Problem to work on: Your task is to copy every line of the entries that holds the word "bottom".
════════════════════
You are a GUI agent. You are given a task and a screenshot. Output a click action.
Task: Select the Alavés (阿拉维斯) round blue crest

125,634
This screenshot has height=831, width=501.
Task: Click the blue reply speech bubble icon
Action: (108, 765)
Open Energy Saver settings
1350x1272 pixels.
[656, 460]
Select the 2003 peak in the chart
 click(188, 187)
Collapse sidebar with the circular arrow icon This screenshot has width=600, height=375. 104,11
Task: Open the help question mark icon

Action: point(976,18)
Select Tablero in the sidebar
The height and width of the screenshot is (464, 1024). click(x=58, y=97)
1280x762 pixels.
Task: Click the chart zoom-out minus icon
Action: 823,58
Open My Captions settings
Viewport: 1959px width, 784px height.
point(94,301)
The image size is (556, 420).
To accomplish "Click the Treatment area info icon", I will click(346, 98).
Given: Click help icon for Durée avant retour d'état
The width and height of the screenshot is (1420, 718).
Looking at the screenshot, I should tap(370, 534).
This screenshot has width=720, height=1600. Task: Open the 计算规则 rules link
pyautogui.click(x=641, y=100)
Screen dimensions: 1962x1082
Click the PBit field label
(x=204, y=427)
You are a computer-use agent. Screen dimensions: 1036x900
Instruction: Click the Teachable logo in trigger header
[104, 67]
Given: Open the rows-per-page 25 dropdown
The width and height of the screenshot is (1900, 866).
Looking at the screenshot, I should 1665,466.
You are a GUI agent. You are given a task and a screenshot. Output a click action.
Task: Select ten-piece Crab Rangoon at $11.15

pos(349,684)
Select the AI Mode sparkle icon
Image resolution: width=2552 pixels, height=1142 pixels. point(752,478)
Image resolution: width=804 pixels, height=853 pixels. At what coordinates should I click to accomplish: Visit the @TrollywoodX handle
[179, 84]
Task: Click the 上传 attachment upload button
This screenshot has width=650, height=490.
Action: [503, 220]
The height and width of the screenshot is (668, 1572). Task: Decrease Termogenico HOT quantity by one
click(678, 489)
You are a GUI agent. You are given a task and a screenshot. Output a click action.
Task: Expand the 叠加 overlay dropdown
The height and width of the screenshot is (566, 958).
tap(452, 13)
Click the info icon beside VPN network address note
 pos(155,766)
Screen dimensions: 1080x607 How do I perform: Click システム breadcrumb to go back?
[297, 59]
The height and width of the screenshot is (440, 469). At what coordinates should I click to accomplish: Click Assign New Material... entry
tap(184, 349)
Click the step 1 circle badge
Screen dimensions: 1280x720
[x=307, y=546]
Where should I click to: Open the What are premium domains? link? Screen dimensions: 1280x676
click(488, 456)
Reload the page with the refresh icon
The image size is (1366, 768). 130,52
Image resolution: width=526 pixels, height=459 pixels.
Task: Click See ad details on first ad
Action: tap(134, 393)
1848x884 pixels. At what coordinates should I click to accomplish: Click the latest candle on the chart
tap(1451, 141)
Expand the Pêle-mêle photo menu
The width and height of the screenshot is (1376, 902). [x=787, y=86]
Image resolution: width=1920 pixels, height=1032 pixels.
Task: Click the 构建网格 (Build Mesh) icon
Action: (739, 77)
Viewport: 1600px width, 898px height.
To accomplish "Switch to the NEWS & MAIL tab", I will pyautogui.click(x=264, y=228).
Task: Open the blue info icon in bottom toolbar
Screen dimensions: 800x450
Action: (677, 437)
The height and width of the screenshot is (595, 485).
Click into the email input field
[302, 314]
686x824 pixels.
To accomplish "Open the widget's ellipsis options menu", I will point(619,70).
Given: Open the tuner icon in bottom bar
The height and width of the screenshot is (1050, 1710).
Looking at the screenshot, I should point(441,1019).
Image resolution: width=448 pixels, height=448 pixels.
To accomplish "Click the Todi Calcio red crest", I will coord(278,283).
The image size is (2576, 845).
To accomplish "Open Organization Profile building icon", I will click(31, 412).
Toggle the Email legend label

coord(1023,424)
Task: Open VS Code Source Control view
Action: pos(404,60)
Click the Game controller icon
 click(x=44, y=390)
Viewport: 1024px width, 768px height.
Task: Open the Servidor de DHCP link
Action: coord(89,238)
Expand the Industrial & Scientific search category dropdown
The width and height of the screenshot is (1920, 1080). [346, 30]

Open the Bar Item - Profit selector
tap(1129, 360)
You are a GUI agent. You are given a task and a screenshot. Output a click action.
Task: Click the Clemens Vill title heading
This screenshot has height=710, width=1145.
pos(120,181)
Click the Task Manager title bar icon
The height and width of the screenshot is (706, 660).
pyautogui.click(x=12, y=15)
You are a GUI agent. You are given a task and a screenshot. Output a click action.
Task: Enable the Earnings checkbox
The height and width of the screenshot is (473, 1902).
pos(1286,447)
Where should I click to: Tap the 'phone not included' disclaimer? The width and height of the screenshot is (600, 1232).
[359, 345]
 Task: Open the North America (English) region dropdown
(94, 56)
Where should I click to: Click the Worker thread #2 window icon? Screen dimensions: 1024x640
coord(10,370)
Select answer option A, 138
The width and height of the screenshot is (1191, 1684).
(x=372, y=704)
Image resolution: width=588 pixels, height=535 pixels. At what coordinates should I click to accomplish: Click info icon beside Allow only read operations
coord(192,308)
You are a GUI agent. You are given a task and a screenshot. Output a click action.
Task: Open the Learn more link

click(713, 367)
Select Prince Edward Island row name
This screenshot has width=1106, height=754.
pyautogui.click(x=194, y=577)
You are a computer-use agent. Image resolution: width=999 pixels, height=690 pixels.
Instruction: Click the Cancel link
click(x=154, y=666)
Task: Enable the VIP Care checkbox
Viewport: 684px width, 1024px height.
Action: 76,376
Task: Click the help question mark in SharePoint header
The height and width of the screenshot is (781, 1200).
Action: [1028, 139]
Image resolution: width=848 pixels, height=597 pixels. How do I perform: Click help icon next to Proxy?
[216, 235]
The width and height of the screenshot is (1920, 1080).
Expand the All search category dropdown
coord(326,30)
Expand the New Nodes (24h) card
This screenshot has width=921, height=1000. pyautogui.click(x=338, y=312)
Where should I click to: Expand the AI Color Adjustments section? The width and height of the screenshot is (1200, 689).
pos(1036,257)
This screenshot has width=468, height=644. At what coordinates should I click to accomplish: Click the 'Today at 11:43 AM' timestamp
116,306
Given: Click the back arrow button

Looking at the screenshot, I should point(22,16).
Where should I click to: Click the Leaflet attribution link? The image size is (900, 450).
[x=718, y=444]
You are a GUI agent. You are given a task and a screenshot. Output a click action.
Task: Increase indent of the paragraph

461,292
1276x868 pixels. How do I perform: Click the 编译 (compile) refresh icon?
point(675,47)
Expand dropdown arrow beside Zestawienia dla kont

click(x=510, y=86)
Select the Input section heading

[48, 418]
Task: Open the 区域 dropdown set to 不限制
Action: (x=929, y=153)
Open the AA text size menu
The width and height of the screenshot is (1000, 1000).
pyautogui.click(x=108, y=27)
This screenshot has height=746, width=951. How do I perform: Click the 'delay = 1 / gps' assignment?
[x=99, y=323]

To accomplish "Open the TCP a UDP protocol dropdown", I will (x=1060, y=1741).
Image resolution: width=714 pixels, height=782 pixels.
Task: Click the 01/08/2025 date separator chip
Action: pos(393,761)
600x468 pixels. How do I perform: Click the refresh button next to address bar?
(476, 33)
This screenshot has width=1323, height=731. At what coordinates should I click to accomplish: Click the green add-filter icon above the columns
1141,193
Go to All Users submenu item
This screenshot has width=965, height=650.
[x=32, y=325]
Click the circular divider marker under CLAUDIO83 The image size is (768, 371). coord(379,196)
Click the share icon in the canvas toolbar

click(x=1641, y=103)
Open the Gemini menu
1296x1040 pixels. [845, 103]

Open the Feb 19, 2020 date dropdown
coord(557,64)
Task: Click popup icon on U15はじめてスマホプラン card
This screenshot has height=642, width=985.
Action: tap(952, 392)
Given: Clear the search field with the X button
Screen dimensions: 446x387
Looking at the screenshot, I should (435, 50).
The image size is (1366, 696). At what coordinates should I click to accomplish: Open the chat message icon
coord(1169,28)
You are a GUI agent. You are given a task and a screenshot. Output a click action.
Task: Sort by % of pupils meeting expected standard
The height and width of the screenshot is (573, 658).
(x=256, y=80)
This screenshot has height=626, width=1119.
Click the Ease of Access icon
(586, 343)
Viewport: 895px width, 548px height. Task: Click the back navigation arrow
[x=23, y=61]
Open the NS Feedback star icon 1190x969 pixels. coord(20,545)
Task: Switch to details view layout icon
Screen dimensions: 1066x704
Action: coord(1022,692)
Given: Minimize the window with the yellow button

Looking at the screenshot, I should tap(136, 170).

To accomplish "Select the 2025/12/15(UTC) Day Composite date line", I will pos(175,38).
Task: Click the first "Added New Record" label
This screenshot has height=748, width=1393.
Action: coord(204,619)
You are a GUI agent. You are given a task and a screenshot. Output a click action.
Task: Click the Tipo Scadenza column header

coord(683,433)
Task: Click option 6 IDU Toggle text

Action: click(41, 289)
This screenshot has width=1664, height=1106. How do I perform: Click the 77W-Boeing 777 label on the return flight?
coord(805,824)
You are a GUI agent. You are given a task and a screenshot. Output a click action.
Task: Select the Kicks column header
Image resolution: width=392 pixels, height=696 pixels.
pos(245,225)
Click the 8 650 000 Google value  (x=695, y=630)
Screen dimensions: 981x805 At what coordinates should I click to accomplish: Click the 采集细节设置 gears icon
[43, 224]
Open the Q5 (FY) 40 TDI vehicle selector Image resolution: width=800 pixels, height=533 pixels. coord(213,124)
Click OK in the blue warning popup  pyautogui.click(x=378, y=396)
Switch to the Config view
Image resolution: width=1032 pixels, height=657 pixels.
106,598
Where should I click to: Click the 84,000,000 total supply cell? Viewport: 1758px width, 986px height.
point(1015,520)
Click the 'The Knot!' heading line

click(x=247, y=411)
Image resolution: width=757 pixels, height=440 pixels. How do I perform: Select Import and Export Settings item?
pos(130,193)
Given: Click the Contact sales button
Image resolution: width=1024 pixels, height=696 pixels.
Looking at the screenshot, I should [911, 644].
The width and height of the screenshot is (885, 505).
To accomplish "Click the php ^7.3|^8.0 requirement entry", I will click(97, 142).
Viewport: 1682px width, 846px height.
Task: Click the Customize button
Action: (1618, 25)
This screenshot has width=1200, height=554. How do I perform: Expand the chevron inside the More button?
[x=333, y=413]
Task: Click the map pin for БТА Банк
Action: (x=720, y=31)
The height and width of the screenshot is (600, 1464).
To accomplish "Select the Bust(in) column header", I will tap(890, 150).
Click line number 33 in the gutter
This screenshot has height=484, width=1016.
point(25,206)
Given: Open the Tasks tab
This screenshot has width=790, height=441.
════════════════════
Written answer:
Task: Open the blue info icon in bottom toolbar
Given: Open the tuner icon in bottom bar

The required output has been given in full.